Comparative in vitro antitumor activity of homoharringtonine and harringtonine against clonogenic human tumor cells

Abstract

Harringtonine and its derivative homoharringtonine are ester-containing anti-leukemic alkaloids isolated from the tree Cephalotaxus harringtonia. In order to compare their antitumor activity against solid tumors, in vitro culture of fresh tumor cells from 23 patients was carried out with a soft agar assay system. Tumor cells were exposed to 0.001-1.0 micrograms/ml of each agent for either 1 h prior to plating or by continuous exposure. Significant antitumor activity was noted for harringtonine in ovarian and endometrial carcinoma at the 0.01 micrograms/ml concentration. In the continuous exposure studies, homoharringtonine proved to be more potent than harringtonine. Significant antitumor activity of homoharringtonine was noted in sarcoma and breast cancer as well as in ovarian and endometrial carcinoma.
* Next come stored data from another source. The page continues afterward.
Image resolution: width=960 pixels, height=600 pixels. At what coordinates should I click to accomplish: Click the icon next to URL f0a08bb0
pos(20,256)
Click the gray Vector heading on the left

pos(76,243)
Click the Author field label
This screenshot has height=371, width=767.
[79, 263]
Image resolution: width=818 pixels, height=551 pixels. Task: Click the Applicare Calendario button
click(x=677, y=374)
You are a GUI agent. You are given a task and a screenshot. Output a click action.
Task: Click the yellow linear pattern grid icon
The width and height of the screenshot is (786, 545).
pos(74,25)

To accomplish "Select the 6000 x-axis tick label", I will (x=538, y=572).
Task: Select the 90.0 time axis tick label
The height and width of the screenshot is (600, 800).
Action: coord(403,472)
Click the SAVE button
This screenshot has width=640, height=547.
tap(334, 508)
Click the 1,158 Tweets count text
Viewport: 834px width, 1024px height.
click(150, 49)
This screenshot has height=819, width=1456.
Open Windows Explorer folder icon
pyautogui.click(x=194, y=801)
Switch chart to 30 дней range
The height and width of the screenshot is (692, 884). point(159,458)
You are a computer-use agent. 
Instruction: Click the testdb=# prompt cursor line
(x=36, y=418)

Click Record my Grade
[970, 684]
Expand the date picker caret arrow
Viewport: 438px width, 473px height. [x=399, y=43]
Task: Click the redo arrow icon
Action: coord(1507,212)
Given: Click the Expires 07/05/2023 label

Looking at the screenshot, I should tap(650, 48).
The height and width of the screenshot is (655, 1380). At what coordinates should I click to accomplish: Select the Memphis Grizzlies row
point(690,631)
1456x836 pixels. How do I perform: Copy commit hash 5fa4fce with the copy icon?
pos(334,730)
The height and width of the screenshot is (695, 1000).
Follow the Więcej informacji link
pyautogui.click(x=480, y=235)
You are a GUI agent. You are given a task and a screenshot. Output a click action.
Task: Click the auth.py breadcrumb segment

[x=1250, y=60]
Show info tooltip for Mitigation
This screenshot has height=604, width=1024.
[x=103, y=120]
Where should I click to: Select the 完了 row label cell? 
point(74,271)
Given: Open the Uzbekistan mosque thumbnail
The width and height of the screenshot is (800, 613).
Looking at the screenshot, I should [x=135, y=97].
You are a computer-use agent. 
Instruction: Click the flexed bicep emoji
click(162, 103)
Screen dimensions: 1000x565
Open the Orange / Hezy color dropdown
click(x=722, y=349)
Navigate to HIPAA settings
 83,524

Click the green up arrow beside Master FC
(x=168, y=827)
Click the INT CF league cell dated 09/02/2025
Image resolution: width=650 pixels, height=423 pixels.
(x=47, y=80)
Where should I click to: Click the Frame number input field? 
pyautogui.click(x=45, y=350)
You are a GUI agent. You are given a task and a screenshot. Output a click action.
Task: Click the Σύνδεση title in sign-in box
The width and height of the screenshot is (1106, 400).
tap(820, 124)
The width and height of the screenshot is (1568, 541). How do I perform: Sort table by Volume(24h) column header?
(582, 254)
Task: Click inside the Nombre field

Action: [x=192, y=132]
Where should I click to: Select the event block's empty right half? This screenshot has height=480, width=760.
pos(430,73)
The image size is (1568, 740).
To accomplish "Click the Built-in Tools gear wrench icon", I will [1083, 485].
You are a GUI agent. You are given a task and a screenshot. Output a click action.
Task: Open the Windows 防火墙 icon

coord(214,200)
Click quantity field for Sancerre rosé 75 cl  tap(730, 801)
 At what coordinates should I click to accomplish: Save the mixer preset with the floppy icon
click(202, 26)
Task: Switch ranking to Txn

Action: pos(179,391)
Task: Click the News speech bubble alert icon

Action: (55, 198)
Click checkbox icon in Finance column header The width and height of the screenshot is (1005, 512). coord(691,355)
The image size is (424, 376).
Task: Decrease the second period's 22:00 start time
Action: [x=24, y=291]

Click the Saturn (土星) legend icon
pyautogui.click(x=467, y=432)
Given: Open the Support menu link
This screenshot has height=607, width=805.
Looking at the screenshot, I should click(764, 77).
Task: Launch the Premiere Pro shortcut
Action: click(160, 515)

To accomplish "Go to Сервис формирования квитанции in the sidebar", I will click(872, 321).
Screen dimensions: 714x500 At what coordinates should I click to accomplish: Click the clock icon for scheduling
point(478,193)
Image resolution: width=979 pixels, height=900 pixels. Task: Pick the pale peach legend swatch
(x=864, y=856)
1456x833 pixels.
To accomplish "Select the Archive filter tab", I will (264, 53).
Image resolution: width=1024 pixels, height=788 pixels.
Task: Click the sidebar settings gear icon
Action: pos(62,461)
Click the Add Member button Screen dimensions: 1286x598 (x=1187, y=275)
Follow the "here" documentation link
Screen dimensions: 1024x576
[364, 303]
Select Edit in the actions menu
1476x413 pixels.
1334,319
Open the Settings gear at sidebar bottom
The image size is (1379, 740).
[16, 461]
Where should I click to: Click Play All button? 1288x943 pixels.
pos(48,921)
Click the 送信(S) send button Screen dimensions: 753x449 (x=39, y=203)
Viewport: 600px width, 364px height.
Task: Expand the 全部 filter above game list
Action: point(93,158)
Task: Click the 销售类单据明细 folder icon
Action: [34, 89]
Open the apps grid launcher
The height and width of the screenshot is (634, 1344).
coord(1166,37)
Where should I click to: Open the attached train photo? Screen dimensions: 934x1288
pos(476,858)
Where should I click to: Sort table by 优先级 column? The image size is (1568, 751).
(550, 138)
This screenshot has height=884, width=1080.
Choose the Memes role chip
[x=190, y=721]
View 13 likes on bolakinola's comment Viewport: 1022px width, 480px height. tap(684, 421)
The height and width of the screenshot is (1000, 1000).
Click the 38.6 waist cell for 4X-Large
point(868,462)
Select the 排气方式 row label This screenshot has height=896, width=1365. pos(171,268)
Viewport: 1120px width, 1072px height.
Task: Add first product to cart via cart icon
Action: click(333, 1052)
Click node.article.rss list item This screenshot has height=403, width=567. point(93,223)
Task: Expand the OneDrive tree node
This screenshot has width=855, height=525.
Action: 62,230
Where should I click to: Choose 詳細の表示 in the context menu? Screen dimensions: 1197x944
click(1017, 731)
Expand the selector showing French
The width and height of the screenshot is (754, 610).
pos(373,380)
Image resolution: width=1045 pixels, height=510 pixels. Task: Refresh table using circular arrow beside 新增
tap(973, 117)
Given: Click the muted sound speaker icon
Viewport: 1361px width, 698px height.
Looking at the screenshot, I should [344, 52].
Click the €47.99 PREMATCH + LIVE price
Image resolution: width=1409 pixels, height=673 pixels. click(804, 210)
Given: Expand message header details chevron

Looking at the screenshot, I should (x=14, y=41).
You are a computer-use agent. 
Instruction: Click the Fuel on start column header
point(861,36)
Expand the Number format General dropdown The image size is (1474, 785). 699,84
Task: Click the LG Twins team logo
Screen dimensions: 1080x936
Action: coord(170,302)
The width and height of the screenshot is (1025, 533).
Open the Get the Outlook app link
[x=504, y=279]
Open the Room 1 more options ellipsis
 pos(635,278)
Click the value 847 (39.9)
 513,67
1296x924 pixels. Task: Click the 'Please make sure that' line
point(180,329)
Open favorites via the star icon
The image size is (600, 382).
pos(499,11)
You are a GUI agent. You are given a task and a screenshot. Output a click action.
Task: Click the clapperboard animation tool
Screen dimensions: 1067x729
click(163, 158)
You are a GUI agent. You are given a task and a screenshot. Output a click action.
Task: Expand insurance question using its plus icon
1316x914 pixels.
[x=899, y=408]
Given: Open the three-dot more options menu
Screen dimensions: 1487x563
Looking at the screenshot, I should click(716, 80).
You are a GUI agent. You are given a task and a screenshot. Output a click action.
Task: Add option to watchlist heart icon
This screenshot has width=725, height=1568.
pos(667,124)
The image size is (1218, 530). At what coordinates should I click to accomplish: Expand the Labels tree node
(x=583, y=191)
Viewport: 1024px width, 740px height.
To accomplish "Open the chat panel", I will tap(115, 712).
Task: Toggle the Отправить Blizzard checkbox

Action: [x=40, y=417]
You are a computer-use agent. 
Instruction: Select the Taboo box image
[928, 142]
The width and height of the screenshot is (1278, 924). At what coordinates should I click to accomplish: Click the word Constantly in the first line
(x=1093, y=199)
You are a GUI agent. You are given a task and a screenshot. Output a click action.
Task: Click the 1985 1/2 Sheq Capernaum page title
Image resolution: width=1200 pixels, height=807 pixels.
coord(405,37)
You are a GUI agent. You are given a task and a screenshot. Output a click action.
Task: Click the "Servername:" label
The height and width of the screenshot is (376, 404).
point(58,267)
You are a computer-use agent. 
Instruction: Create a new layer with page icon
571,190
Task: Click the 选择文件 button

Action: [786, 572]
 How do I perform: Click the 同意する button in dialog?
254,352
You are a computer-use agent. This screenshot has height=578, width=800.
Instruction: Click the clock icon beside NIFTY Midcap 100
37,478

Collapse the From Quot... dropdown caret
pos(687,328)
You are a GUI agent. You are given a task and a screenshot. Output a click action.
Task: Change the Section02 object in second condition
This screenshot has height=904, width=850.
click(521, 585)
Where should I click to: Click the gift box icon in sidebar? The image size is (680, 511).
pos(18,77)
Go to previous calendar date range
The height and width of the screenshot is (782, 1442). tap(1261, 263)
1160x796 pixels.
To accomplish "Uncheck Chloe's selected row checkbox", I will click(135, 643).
In the continuous exposure studies the mean area under the survival-concentration curve was significantly less for homoharringtonine than for harringtonine (5.04 +/- 3.87 and 6.15 +/- 3.46, respectively (p less than 0.005). The ratio of mean ID50 (harringtonine/homoharringtonine) was 5.2. However, there was no significant difference between those two agents with a 1 h exposure. Our results suggest that homoharringtonine and harringtonine may be of use in selected solid tumors, and that homoharringtonine has a greater degree of colony inhibition with continuous exposure.